▶ DATA TO PROCESS:
'''

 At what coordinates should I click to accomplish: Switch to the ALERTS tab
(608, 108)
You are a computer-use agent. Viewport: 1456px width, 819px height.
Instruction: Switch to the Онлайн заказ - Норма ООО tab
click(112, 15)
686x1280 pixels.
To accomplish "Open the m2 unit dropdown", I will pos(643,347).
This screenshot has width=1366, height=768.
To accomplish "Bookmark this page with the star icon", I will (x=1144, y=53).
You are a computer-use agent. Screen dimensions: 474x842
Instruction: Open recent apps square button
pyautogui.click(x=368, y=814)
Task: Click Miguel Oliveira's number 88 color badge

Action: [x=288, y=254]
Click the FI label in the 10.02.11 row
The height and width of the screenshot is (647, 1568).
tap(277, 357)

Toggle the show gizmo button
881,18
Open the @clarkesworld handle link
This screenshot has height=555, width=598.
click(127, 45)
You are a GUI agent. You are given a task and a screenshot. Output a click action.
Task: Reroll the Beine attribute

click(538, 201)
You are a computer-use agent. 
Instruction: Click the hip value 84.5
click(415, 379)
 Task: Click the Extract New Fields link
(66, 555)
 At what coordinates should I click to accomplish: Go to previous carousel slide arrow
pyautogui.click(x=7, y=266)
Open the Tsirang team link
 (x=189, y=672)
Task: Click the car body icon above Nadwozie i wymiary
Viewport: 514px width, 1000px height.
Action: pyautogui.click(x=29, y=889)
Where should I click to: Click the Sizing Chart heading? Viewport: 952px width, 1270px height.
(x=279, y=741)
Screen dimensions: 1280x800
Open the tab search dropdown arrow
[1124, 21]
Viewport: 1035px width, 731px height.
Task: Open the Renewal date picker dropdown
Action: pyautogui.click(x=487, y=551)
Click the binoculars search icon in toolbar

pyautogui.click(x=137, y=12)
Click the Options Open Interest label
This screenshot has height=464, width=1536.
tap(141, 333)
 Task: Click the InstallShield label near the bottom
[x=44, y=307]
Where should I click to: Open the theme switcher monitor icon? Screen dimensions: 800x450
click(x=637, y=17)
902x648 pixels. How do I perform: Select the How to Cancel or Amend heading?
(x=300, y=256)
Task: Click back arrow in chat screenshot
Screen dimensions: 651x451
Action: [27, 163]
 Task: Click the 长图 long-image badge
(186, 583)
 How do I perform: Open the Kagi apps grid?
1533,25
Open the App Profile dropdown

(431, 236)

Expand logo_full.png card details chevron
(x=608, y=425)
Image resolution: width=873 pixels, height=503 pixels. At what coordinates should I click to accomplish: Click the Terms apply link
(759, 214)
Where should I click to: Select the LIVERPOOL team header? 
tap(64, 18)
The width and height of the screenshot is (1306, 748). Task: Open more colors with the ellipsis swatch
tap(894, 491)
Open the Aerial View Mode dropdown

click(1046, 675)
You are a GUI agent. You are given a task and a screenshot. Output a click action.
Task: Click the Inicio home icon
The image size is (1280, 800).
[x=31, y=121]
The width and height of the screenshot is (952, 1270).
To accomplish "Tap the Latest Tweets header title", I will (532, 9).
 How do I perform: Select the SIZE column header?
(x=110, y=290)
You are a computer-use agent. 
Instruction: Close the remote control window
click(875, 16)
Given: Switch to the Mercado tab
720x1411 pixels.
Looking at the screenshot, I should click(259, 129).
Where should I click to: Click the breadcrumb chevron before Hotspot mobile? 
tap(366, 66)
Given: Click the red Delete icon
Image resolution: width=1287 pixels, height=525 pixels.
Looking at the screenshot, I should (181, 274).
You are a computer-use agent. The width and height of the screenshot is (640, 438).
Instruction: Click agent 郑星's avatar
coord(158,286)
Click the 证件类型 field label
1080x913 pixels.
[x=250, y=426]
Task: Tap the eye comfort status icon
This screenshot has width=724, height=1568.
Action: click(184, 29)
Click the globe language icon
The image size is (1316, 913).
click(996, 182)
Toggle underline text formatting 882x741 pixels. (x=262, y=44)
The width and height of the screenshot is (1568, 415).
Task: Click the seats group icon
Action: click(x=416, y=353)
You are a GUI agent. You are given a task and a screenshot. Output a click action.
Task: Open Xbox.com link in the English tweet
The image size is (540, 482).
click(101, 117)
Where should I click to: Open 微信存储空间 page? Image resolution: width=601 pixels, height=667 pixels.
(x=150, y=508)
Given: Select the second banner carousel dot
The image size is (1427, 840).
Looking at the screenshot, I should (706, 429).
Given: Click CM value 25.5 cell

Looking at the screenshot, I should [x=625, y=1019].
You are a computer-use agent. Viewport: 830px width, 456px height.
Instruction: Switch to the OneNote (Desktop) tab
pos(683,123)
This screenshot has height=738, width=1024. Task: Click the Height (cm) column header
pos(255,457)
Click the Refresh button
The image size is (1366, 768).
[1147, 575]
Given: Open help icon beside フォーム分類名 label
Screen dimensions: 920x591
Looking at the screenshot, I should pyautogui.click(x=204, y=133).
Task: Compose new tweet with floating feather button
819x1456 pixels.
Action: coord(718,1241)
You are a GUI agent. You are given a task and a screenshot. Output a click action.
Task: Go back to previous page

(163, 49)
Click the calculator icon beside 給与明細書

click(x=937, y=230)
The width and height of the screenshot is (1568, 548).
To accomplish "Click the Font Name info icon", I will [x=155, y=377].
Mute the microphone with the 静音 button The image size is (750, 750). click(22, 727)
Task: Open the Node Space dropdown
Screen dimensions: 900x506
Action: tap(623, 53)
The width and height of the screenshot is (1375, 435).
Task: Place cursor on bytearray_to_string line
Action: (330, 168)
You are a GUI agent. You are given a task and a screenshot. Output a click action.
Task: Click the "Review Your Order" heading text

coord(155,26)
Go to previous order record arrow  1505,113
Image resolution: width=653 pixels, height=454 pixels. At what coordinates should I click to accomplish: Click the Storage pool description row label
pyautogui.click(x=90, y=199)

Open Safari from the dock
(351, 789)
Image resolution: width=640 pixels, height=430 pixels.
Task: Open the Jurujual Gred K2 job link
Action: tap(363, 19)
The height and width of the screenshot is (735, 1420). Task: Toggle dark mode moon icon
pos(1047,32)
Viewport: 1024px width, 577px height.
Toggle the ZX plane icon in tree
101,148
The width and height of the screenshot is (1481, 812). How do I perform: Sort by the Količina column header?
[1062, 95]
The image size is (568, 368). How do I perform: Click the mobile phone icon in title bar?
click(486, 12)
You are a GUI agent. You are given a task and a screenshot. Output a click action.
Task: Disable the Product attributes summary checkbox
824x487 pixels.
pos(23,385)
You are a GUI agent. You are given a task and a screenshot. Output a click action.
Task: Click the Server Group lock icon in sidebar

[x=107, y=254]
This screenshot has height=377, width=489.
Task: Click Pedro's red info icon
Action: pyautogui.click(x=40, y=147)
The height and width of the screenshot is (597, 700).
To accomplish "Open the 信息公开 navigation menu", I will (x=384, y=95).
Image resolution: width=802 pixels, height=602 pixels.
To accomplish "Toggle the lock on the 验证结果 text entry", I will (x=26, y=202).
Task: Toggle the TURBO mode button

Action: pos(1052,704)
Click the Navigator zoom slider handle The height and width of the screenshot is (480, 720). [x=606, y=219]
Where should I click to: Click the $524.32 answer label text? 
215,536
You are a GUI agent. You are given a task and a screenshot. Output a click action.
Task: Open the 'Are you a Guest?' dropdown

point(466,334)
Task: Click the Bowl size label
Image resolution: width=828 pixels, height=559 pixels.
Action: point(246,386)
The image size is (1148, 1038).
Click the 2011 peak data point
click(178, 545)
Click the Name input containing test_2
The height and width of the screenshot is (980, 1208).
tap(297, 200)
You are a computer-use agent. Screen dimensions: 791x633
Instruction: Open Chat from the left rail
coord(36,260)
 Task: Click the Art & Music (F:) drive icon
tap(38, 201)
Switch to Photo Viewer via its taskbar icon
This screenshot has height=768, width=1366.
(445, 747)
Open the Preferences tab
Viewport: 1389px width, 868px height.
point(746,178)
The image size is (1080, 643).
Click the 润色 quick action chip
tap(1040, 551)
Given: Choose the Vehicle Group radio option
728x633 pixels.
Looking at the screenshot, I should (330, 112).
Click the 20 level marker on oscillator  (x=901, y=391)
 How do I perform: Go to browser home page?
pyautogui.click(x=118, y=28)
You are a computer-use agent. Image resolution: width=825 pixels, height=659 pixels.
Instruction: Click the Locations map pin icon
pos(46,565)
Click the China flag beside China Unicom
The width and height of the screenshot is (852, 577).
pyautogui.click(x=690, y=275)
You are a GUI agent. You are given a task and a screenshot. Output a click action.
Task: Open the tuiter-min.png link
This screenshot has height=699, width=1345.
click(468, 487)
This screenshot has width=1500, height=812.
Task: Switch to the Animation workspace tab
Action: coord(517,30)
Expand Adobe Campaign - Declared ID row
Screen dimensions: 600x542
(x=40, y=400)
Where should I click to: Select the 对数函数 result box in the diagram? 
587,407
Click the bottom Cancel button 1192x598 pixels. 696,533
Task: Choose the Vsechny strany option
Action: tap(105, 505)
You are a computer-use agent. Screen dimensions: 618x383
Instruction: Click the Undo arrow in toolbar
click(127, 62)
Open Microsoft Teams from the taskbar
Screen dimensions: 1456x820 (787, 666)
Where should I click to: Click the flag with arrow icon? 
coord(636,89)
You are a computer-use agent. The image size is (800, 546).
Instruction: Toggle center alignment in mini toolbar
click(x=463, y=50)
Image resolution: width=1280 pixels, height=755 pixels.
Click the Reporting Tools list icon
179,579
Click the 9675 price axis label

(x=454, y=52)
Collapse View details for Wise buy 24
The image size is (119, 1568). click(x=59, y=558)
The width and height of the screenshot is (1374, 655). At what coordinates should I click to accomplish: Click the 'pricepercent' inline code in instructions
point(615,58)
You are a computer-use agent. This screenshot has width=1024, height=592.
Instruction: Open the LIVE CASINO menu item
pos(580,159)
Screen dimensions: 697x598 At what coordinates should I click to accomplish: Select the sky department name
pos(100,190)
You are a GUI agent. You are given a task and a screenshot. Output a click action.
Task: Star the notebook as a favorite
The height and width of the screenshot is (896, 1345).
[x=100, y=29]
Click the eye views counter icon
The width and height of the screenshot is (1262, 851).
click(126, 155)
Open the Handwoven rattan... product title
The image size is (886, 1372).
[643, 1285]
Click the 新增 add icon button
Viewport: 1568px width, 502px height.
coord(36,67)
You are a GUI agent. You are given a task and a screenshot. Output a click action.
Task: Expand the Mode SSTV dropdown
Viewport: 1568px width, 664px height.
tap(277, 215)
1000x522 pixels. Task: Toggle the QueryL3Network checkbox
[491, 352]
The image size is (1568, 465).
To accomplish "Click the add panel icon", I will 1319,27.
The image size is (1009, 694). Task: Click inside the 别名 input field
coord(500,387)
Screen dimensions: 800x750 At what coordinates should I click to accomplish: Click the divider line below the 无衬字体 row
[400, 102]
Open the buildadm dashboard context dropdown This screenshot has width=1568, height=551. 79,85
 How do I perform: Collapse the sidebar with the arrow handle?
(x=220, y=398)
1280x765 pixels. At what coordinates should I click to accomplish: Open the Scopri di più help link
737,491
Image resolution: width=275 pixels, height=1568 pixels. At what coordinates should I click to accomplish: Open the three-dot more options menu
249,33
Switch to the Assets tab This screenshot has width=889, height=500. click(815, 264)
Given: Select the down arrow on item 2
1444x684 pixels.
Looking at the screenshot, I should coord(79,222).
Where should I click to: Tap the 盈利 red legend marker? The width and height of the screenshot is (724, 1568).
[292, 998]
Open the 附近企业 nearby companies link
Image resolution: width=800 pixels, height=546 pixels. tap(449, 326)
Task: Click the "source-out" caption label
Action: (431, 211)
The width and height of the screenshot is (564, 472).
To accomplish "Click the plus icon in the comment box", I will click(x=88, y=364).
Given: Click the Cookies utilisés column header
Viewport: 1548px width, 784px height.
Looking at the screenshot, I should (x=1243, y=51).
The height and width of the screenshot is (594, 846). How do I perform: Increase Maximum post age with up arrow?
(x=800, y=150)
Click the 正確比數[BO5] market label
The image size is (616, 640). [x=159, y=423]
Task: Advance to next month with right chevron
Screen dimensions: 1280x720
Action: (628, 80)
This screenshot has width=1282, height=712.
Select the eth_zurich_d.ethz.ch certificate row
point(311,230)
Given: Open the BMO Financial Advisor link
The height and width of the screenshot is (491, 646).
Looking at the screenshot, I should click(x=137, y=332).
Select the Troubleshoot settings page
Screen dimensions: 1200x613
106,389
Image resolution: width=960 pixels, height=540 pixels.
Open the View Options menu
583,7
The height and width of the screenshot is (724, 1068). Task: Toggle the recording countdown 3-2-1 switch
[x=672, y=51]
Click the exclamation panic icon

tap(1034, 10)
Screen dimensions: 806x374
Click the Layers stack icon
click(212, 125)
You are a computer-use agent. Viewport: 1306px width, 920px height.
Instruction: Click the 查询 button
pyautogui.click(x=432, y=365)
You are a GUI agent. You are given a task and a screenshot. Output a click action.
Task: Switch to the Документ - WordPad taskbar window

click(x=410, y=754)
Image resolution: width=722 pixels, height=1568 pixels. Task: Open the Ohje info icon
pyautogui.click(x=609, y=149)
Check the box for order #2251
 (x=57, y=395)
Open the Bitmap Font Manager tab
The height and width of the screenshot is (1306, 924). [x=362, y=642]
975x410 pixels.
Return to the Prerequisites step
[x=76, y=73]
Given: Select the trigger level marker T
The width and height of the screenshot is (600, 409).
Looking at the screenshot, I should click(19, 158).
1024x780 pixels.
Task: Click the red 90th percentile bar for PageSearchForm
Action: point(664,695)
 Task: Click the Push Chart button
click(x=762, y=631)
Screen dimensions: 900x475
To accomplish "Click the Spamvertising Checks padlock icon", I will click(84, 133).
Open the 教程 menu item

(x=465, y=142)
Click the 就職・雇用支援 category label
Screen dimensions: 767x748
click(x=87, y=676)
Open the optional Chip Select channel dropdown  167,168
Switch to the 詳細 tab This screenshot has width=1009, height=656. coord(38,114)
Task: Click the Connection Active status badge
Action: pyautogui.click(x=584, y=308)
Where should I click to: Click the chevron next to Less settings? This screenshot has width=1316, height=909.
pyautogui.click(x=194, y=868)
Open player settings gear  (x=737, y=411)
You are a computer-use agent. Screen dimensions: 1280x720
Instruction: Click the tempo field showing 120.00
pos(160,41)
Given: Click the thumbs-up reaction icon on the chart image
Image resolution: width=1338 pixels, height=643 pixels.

'''

▶ WHAT THE TASK ASKS: Could you repeat exactly the lines above from the line with "Open the Handwoven rattan... product title" up to and including the line with "The image size is (1568, 465).", and only those?

▶ RESULT OF THIS EXERCISE:
Open the Handwoven rattan... product title
The image size is (886, 1372).
[643, 1285]
Click the 新增 add icon button
Viewport: 1568px width, 502px height.
coord(36,67)
You are a GUI agent. You are given a task and a screenshot. Output a click action.
Task: Expand the Mode SSTV dropdown
Viewport: 1568px width, 664px height.
tap(277, 215)
1000x522 pixels. Task: Toggle the QueryL3Network checkbox
[491, 352]
The image size is (1568, 465).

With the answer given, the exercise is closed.